Too often, efforts to combat misinformation are limited to one-on-one doctor’s office conversations, high school health class (if a school district even offers evidence-based sex education; many don’t), or sporadic debunking posts from reproductive health organizations.

Those of us who believe, as I do, that birth control should be a right for every person who needs it must challenge misinformation and disinformation with the same vigor and coordination as the people and groups spreading it. To meaningfully push back, organizations committed to advancing reproductive health-care access must invest in sweeping digital campaigns—paid, organic, and partnerships—to combat misconceptions and reclaim the narrative around contraception.
I’m not the only one who believes these trends call for swift action to match the scale of the problem.

Power to Decide, an organization working to expand access to reproductive health services, is evolving its long-running hashtag campaign #thxbirthcontrol to meet the moment. What began in 2012 as a campaign on X to influence public perception of birth control has now expanded to other platforms including TikTok, where the group posts short videos that highlight the positive, everyday impacts of contraception.
Combatting stigma with content that’s compelling, relatable, and accurate is essential to combatting misinformation. So is getting that content directly to the people most swayed by misinformation.

At the launch of their new Health Misinformation and Trust initiative, KFF President and CEO Drew Altman explained, “Most Americans have encountered health misinformation, but a large group simply isn’t sure if it’s true or false.
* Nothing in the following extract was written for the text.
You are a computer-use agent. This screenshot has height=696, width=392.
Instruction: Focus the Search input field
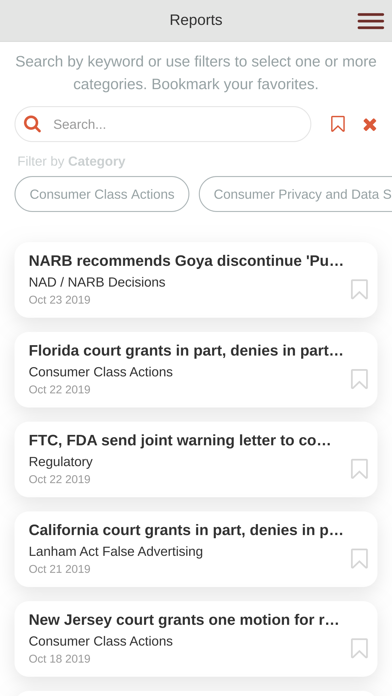(163, 124)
Most people fall into this muddled middle place—underscoring the real opportunities we have to counter misinformation but also the risks of inaction.”

While both of these efforts are promising, they cannot be effective in isolation; a coordinated, aligned response is necessary to effectively combat misinformation.

One encouraging approach is Advocates for Youth’s “The Busybodies Club.” This national campaign, which launched before I joined the organization, combines digital education with relational organizing to teach young people how to “spot fake facts, identify misinformation, and challenge misconceptions.” The Busybodies Club is structured to recognize that challenging misinformation requires more than facts—it requires trust, community, and creativity at the interpersonal and systemic levels. The organization’s guide to spot red flags on birth control posts is a great starting point for folks interested in being part of the solution.

And as more organizations join the fight to combat misinformation about birth control, it’s important to acknowledge that hormonal birth control may not be right for everyone. Depending on the method and hormone type, contraceptives may cause headaches, nausea, and mood changes. For people who experience adverse side effects, there are alternatives like the copper IUD, or different hormonal formulations. This kind of honesty is essential to rebuild trust in contraception and for people to truly exercise reproductive autonomy.

Autonomy means choice. Trouble arises, though, when young women use falsehoods to inform their decisions. Misinformation can convince young people, incorrectly, that everyone will have terrible side effects from hormonal birth control or that or that all non-hormonal methods are equally effective. The copper IUD is more than 99 percent effective. Tracking your cycle is not—it fails to prevent pregnancy up to 25 percent of the time.

The current landscape can make it scary for young people to start birth control, and it shouldn’t be. When a girl wants to take charge of her sexual and reproductive health, I believe she should feel empowered, informed, and supported—not frightened. In an era where reproductive autonomy faces relentless attacks online and in legislatures, arming young people with facts isn’t a luxury. It’s a matter of survival.

Disclosure: Shoshana Kaplan is a 2025 graduate fellow at Rewire News Group, focused on sexual health. She is a summer intern at Advocates for Youth, where she receives some funding for her work.